Entries taken from a collection:
++++++
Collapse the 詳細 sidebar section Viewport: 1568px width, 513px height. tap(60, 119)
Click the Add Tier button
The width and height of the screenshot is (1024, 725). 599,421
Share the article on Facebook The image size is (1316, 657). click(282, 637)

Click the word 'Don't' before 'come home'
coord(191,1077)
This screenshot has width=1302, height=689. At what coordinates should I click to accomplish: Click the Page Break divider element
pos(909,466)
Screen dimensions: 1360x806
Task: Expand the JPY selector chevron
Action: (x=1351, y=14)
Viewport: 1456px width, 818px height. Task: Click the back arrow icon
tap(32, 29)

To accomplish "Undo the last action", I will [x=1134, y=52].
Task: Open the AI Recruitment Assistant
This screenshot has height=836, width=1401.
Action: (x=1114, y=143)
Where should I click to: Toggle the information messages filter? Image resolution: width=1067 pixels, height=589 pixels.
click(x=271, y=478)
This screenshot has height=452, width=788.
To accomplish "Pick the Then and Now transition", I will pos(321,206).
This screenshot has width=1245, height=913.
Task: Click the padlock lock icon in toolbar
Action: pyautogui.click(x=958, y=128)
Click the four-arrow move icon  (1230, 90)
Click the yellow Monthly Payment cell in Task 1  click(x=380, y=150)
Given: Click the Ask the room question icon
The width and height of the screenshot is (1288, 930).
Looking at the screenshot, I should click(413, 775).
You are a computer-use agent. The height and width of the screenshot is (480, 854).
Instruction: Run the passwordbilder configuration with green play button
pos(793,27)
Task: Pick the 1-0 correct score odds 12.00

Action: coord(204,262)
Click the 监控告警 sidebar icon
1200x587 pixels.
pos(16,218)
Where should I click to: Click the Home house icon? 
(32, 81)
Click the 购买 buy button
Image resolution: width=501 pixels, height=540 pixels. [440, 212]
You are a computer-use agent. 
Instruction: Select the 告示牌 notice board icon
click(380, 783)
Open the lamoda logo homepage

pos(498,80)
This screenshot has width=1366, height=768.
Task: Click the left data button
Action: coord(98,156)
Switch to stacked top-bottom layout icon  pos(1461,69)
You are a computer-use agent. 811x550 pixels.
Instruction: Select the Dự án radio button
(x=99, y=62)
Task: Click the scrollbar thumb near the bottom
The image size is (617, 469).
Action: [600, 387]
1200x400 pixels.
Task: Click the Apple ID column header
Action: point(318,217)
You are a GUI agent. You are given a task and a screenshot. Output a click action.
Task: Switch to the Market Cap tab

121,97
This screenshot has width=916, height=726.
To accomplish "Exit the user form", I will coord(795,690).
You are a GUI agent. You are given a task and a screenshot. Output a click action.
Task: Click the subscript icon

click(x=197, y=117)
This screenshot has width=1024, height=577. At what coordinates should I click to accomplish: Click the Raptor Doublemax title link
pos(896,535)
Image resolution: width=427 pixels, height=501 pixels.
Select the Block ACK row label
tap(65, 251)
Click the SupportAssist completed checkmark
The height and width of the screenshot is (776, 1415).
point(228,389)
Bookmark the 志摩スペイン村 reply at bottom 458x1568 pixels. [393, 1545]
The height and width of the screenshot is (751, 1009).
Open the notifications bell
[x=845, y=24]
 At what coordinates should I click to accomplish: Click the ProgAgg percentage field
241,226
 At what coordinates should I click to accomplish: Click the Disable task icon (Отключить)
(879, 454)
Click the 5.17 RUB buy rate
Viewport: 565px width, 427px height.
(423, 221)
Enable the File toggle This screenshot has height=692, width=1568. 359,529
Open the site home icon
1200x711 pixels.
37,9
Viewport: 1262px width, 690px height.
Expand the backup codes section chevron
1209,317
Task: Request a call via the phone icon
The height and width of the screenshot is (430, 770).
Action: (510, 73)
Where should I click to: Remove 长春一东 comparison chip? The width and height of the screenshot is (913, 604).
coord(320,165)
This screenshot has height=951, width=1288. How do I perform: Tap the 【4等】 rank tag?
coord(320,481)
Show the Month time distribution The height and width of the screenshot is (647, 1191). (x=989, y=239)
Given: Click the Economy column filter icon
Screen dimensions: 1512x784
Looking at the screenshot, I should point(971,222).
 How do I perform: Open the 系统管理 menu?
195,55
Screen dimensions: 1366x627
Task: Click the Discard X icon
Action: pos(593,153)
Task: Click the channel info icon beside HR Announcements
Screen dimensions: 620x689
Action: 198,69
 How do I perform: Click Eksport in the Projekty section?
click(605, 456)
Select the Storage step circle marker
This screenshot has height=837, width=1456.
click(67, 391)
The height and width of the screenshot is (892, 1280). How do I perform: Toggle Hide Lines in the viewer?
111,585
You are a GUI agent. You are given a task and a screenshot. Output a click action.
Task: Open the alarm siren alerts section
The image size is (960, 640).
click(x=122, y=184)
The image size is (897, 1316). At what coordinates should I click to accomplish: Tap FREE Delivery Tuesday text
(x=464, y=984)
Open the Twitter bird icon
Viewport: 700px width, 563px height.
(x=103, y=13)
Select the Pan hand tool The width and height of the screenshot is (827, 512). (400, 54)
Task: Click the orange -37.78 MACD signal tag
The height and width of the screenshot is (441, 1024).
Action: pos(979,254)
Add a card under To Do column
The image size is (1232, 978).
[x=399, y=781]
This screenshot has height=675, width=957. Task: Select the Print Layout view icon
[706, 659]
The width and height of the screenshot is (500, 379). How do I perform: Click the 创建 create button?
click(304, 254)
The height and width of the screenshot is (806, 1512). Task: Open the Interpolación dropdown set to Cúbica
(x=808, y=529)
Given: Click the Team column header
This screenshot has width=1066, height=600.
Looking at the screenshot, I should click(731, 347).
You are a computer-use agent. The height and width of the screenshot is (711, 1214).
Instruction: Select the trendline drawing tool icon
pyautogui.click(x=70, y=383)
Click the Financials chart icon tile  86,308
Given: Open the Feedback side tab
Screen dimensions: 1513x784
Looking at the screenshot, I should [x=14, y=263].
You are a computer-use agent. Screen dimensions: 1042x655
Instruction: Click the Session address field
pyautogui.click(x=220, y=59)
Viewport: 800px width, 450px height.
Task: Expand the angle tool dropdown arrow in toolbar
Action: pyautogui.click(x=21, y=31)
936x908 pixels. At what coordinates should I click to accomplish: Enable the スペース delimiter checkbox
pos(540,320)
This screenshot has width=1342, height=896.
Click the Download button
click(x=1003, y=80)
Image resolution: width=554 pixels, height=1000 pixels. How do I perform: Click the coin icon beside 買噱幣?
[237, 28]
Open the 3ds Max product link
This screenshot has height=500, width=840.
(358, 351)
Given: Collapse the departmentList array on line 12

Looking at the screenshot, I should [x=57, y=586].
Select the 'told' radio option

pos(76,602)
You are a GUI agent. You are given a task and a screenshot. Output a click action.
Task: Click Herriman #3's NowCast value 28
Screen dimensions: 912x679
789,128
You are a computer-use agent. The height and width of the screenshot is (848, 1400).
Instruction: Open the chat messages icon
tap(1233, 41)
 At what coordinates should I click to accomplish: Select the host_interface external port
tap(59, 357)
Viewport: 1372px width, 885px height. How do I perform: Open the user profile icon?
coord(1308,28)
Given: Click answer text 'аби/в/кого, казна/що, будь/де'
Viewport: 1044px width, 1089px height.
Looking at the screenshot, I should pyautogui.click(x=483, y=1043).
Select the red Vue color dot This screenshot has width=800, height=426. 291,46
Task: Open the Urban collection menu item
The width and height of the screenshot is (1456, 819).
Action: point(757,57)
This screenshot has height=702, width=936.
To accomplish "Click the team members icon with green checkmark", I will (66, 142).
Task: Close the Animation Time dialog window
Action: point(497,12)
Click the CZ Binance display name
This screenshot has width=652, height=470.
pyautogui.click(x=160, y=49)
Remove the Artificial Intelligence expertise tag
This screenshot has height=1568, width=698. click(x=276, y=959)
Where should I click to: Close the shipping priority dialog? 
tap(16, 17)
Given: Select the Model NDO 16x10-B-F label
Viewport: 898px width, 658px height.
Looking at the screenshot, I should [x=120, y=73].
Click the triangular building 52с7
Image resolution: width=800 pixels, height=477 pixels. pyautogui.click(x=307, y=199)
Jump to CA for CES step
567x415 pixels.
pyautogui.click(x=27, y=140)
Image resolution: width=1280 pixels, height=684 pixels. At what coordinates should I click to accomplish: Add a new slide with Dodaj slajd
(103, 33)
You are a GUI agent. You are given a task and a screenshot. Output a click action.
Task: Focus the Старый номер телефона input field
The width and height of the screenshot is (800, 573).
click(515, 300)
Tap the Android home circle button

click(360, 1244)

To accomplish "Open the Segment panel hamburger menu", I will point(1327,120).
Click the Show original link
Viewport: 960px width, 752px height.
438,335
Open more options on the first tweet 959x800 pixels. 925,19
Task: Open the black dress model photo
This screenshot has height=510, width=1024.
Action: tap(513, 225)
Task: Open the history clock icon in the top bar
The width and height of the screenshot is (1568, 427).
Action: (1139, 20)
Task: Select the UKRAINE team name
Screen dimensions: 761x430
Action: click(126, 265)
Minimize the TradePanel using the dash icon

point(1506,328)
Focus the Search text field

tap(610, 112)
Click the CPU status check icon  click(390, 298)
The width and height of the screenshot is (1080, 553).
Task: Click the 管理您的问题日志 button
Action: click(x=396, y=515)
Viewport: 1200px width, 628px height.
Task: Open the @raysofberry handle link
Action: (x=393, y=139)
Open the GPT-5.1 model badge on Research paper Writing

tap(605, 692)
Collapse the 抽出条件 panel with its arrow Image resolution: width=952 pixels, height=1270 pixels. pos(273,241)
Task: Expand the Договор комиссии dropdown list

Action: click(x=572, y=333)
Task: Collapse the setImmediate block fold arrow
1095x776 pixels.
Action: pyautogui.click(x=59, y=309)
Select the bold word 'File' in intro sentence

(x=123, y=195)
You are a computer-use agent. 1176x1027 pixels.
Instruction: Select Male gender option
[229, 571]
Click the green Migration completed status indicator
++++++
§ **Your goal**:
Pull each line containing "computer" from the records.

§ **Answer space**:
You are a computer-use agent. The height and width of the screenshot is (480, 854).
You are a computer-use agent. 
You are a computer-use agent. 811x550 pixels.
You are a computer-use agent. The height and width of the screenshot is (711, 1214).
You are a computer-use agent. Screen dimensions: 1042x655
You are a computer-use agent. The height and width of the screenshot is (848, 1400).
You are a computer-use agent. 1176x1027 pixels.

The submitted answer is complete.